We can ‘solve’ MNIST up to ~78% accuracy with the following code-golfed obscurity:
c = lambda z: len(gzip.compress(z.tobytes()))
def ncd(x, y):
return (c(x + y) - min(c(x), c(y))) / max(c(x), c(y))
cls = [(x, c(x), l) for x, l in training_set]
correct_predictions = sum([np.array_equal(Counter(
[l for _, _, l in sorted([(ncd(x1, x), x, l) for x, _, l in cls],
key=lambda t: t[0])[:5]]).most_common(1)[0][0], label)
for x1, label in test_set])
If you just want to see the code sample, here is a link to the Jupyter Notebook containing the code to run this experiment.
Lets dive into why and how: yesterday while in the one-hour train ride from Eindhoven to Rotterdam, I was inspired by the post text generation from data compression and the (quite controversial) paper on parameter free text classification to play around with using compression as an image classification mechanism. Previously, I worked on image compression for computer vision on the edge, so interested in applying the technique to the most seminal yet basic dataset, I attempted to use GZIP + K-NN as a classification mechanism for the MNIST (handwritten digits) dataset.
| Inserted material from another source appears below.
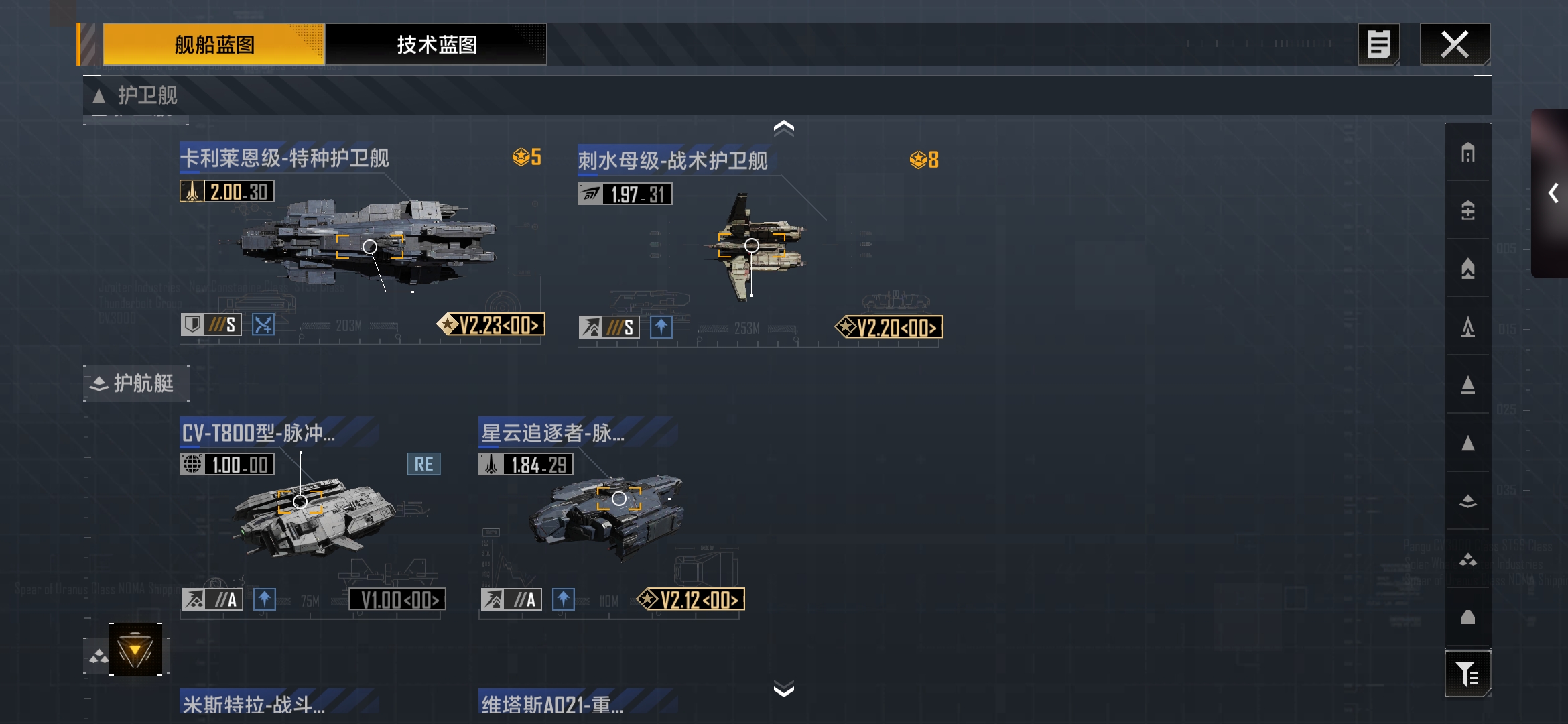Viewport: 1568px width, 724px height.
Task: Open the filter icon at sidebar bottom
Action: (x=1467, y=674)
Breaking down the technique, it boils down to two components: GZIP and NCD (Normalized Compression Distance) as a similarity metric, and k-NN (k-Nearest Neighbors) for classification. In this approach, GZIP is essentially our tool which gives us a way to measure the complexity or information content of individual data points. NCD provides a normalized measure of how similar two data points are, based on how much more (or less) effort it takes to compress them together compared to compressing them separately.
For each test sample, the algorithm computes its NCD with every training sample (in our case, 100 training samples), sorts them, and selects the k smallest distances.